* What to work on *
In the post about Woody Allen and Mia Farrow below, check each statement against the text and answer yes or no, quoting the words that decide it: (a) the writer's older brother drove the writer to Broadway Danny Rose in 1984; (b) Woody Allen was charged with child molestation but not convicted; (c) the writer prefers to keep the art separate from the artist.

* Excerpted passage *
I'm about to pull a Hannah Horvath and make something that's not about me entirely about me for a moment but... I had a really difficult week. As long time readers undoubtedly now, Woody Allen and Mia Farrow as artists and as a unit were largely responsible for making me the cinephile that I am today. The Purple Rose of Cairo (1985) was a major turning point in my life, the moment that I realized innately if not quite in a self-aware way, how much the movies meant to me.
I will never be able to thank either of them enough for that gift. Were it not for them, and over the rest of the 80s an actress we should probably just call "Michellyl Glenn Turnstreepfer", I would not be the person I am and you would never have read The Film Experience as it would not exist.
So Allen and Farrow were a superhero duo to wee Nathaniel and their movies, events. To this day, I'd rather think of them that way. I turned up every year from 1984 (Broadway Danny Rose, my older brother drove me because he said "it looks funny") through 1992 (Husbands and Wives, their last film together) even when I had to drag reluctant family or friends. The catatrosphic end of their relationship -- there's no other word for it -- drove Farrow away from Hollywood and thus tarnished her justified place in film history (I hate how often I've had to explain her career/celebrity/talent to people over the years) and permanently tarnished Woody's own reputation; no one who has ever been accused of child molestation, whether or not they are convicted (and Woody was never even charged), is ever presumed innocent again. [more...]
As for me, I will always opt for separating the art from the artist. I wish more people could take the advice of Roman Polanski's victim Samantha Geimer, who urged us to do this when speaking out on the Woody Allen topic very recently to Huffington Post.

* Data *
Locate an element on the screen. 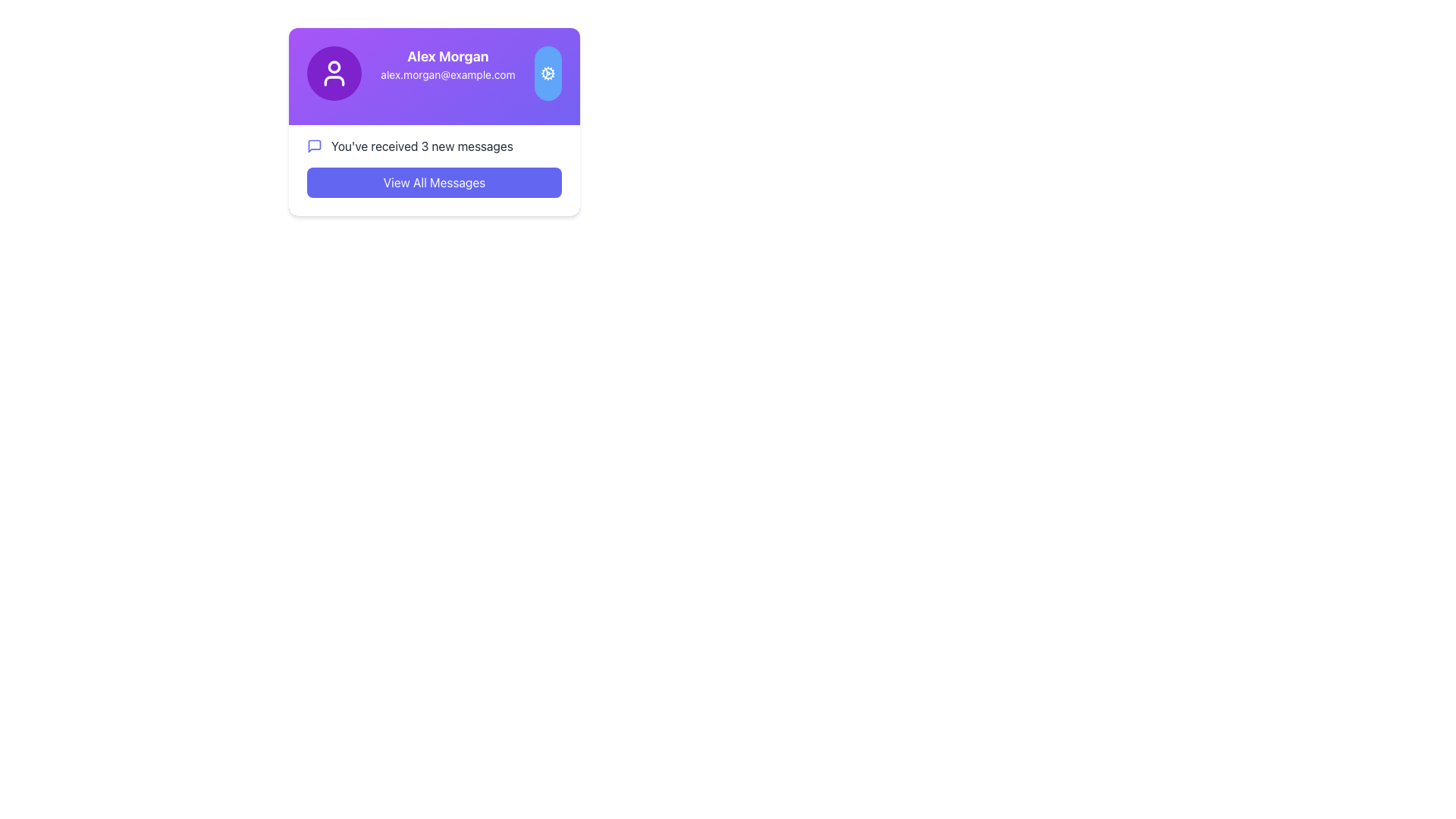 The image size is (1456, 819). the button in the Notification Section, which is styled with an indigo background and white text, located at the bottom of a purple card layout is located at coordinates (433, 170).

* Answer to the problem *
(a) Yes: "from 1984 (Broadway Danny Rose, my older brother drove me"
(b) No: "Woody was never even charged"
(c) Yes: "I will always opt for separating the art from the artist."